Minister of the Church of Sweden (born 1946)

Hans Ucko (born 1946) is a priest of the Church of Sweden and a member of the World Council of Churches (WCC).
He has been extensively involved in interfaith dialog, particularly between Christians and Jews.
He has written a number of books on the subject.

==Birth and education==
Hans Ucko was born in 1946 in Sweden and educated in France, Sweden, Israel, and India.
He studied in Paris at the "Institut Eglise et Monde Juif" and in Jerusalem at the Swedish Theological Institute and at the Shalom Hartman Institute.
He obtained a Ph.D. in Theology from Serampore College, Calcutta.

==Career==

From 1981 to 1989 Ucko was the Church of Sweden's Executive Secretary for Jewish-Christian Relations, interreligious dialogue and East Asian Relations.
Ucko was appointed Program Secretary in the WCC's Office on Interreligious Relations and Dialogue.
He was President of Religions for Peace Europe.
In 2003 he delivered the Dr Stanley Samartha Memorial lecture to the Bangalore Initiative for Religious Dialogue, speaking on the topic: "Towards an ethical code of conduct for conversion".
This became the subject of an article in "Current Dialogue".

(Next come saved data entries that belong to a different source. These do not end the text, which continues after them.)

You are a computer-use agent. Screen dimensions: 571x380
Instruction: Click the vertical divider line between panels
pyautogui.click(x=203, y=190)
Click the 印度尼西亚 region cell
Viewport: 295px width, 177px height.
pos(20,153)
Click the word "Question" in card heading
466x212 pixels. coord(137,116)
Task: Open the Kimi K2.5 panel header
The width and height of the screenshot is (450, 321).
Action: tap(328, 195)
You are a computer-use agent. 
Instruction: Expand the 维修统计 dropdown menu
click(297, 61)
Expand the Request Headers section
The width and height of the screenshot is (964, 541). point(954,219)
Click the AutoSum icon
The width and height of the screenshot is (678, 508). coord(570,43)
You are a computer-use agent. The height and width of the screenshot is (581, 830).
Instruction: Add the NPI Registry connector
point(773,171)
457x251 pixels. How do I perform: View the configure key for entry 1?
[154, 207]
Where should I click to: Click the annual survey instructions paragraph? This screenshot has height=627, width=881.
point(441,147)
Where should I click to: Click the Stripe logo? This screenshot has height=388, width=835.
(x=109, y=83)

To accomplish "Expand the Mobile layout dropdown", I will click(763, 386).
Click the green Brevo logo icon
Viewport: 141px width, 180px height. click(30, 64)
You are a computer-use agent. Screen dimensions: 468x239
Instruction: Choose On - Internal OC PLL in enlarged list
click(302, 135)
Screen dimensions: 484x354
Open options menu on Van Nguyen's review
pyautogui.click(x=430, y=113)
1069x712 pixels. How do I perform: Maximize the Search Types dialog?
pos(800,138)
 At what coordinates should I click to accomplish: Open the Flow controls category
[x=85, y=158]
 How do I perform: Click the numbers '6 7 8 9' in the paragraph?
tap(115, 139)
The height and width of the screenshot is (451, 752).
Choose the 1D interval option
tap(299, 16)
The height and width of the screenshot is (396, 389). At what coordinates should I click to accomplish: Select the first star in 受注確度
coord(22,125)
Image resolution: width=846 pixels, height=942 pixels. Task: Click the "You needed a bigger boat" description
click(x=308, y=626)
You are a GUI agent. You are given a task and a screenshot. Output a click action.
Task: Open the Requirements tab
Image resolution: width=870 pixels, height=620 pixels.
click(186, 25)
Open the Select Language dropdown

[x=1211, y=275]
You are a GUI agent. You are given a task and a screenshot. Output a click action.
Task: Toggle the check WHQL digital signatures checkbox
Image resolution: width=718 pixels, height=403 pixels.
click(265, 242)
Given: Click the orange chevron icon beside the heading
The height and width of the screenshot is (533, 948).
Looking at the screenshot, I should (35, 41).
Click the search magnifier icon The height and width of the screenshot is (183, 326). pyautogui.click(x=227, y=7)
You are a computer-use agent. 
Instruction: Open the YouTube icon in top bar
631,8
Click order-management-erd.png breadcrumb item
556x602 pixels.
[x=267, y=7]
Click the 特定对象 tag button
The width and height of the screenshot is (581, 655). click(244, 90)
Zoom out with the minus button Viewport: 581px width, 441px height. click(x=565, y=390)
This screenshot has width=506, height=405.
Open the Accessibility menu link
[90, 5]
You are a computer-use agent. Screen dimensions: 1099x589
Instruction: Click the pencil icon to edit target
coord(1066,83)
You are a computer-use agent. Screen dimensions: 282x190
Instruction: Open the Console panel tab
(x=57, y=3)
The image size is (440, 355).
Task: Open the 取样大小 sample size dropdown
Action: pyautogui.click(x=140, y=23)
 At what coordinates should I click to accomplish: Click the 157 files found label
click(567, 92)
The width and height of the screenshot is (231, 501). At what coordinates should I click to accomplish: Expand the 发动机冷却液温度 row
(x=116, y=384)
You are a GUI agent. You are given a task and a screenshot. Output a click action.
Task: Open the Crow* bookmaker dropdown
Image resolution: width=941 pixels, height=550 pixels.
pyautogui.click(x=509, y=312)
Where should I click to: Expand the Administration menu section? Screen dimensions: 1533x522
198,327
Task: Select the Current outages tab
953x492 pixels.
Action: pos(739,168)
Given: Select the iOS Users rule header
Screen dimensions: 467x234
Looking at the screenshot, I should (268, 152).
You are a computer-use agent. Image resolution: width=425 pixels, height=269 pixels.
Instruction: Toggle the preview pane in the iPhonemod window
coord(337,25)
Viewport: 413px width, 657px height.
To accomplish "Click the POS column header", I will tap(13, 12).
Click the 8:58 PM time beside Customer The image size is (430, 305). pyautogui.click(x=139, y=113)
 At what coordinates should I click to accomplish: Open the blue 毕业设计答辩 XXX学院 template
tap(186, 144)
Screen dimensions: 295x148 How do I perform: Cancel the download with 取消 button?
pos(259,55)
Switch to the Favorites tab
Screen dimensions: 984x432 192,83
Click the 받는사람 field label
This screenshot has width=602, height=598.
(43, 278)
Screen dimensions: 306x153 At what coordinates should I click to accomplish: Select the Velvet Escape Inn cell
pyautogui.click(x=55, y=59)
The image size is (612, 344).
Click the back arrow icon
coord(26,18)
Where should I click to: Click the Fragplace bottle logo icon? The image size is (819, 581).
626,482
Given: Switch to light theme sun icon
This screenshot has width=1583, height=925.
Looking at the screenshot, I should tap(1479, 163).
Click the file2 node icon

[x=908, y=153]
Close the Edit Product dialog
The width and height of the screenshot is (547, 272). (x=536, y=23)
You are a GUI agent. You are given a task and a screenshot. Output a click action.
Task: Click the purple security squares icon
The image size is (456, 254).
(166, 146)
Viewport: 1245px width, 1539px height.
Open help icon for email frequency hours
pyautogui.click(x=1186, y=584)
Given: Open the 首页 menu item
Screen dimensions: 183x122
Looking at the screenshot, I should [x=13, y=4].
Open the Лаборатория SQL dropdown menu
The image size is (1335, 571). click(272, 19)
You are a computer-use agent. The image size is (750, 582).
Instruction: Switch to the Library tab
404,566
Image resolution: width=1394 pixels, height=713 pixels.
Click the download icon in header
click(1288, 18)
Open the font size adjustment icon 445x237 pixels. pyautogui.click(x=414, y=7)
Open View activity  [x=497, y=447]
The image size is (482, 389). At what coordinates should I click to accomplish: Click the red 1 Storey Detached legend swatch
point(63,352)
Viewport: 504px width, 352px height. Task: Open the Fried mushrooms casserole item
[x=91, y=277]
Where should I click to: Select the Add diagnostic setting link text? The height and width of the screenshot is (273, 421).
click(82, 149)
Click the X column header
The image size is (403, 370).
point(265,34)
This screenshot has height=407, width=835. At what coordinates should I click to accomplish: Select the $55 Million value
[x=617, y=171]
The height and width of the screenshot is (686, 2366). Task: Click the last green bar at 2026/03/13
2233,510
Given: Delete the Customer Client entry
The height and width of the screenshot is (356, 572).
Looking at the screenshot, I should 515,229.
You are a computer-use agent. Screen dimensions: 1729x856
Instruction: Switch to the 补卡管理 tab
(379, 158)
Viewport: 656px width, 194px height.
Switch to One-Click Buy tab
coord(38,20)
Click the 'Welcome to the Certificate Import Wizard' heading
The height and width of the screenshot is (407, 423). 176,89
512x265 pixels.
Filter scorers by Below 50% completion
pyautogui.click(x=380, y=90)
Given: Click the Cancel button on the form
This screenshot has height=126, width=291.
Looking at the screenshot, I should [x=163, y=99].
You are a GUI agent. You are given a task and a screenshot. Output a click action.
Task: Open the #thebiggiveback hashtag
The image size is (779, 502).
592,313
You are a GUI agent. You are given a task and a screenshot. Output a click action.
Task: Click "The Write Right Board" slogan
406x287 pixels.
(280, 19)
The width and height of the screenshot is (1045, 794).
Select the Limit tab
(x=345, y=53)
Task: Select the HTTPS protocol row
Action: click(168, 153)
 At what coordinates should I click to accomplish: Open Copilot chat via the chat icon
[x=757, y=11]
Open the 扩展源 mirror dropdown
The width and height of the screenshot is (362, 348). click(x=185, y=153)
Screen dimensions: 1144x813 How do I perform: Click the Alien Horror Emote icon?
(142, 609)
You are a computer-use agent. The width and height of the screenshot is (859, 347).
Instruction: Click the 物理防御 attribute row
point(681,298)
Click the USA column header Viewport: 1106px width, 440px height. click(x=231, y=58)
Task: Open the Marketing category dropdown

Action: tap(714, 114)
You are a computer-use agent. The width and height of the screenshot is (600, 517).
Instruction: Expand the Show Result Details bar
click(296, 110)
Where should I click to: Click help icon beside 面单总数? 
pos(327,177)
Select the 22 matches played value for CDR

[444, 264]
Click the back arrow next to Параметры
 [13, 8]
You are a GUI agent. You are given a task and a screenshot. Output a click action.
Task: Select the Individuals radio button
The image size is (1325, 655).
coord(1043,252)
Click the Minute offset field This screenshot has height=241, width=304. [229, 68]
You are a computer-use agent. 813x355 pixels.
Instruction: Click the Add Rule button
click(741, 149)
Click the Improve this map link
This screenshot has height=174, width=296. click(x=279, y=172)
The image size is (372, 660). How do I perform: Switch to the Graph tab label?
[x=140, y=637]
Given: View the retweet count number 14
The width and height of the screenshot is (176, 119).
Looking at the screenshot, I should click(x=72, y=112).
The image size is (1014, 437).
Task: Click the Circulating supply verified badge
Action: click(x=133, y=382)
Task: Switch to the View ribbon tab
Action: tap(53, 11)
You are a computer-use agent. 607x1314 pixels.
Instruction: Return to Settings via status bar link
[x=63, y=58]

Ucko edits the WCC's "Current Dialogue" publication.
He sits on the Board of Trustees of Hartford Seminary.
He is an official observer at the International Council of Christians and Jews.
As of 2012 he was a member of the council of the World Day of Prayer and Action for Children, and co-chair of the Arigatou Foundation's joint campaign with UNICEF.

==Bibliography==

Ucko has written several books and articles on inter-religious dialog.

- Hans Ucko (1994). "Common roots, new horizons: learning about Christian faith from dialogue with Jews"
- Hans Ucko (1995). "Vom Judentum lernen: Gemeinsame Wurzeln- neue Wege"
- Hans Ucko (1996). "People of God, Peoples of God: A Jewish-Christian Conversation in Asia"
- "The Jubilee Challenge: Utopia or Possibility?" (1996)
- Hans Ucko (1998). "Möte med människor av annan tro"
- Hans Ucko (1999). "Raices comunes, nuevos horizontes: Aprendiendo sobre la fe cristiana desde el diálogo con los judíos"
- Hans Ucko (2000). "A New Millennium: From Dialogue to Reconciliation : Christian and Jewish Reflections"
- Hans Ucko (2002). "The People and the People of God: Minjung and Dalit Theology in Interaction With Jewish-Christian Dialogue"
- Jean Halpérin (2005). "Worlds of memory and wisdom: encounters of Jews and African Christians"
- Thinking Together (2005). "Faces of the Other: A Contribution to Inter-religious Relations And Dialogue by the Group "Thinking Together""
- Hans Ucko (2007). "Hermeneutical Explorations in Dialogue: Essays in Honour of Hans Ucko"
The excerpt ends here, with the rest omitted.